DATASET Block Start

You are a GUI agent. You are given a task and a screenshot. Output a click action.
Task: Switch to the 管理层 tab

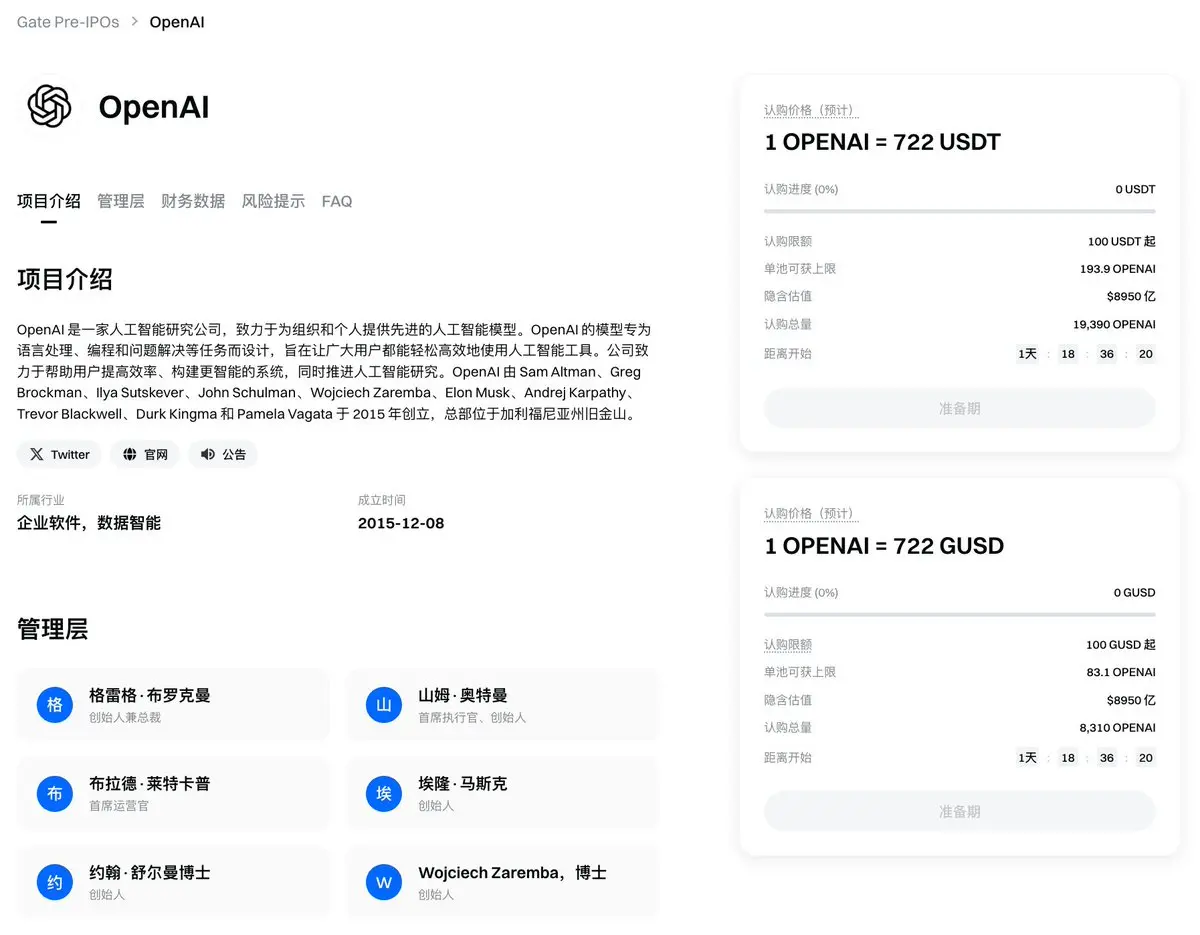121,201
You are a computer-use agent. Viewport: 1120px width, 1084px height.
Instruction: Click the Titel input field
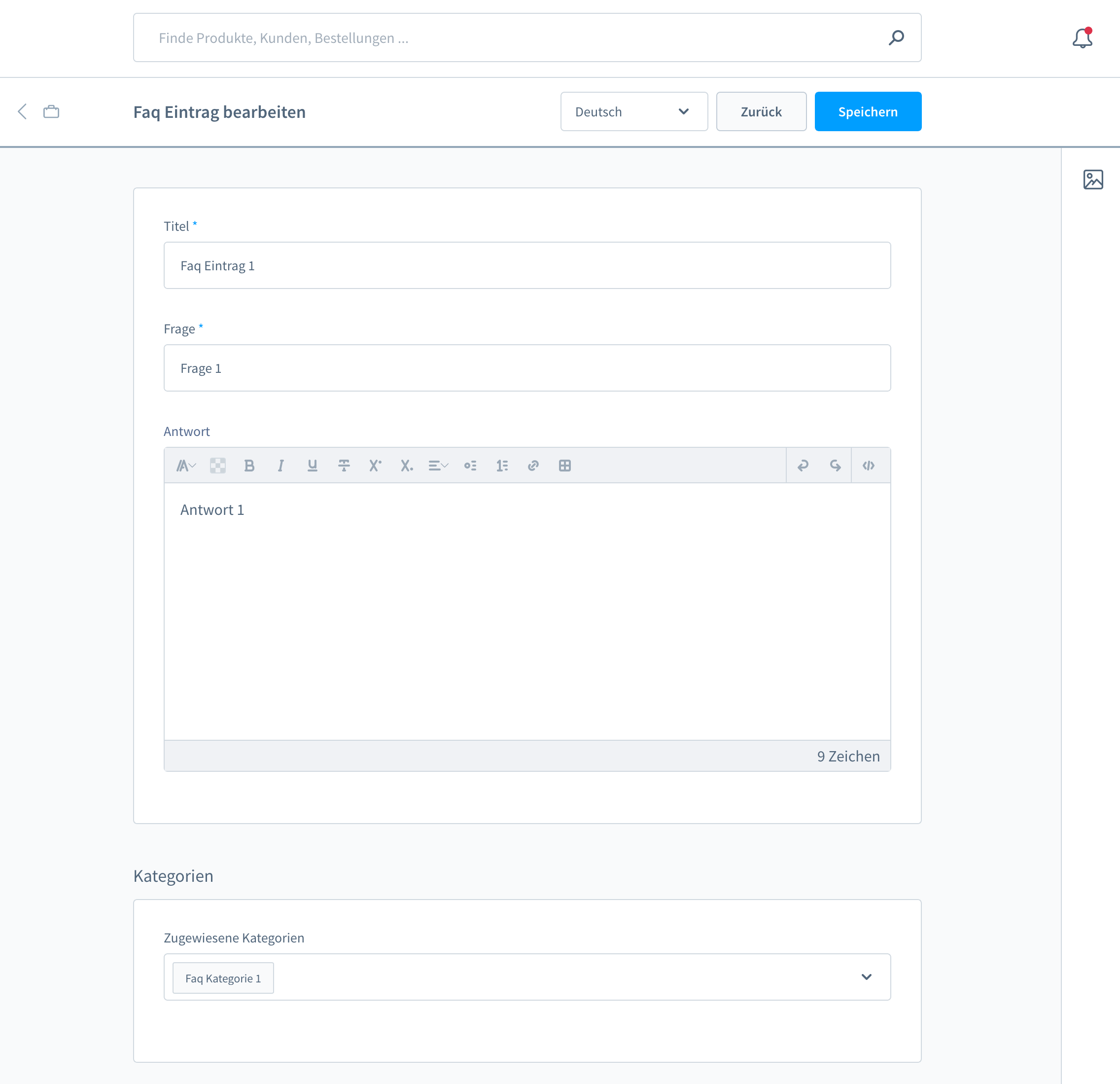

DATASET Block End

» PROBLEM TO SOLVE:
Copy each line above containing the string "agent".

» TASK RESPONSE:
You are a GUI agent. You are given a task and a screenshot. Output a click action.
You are a computer-use agent. Viewport: 1120px width, 1084px height.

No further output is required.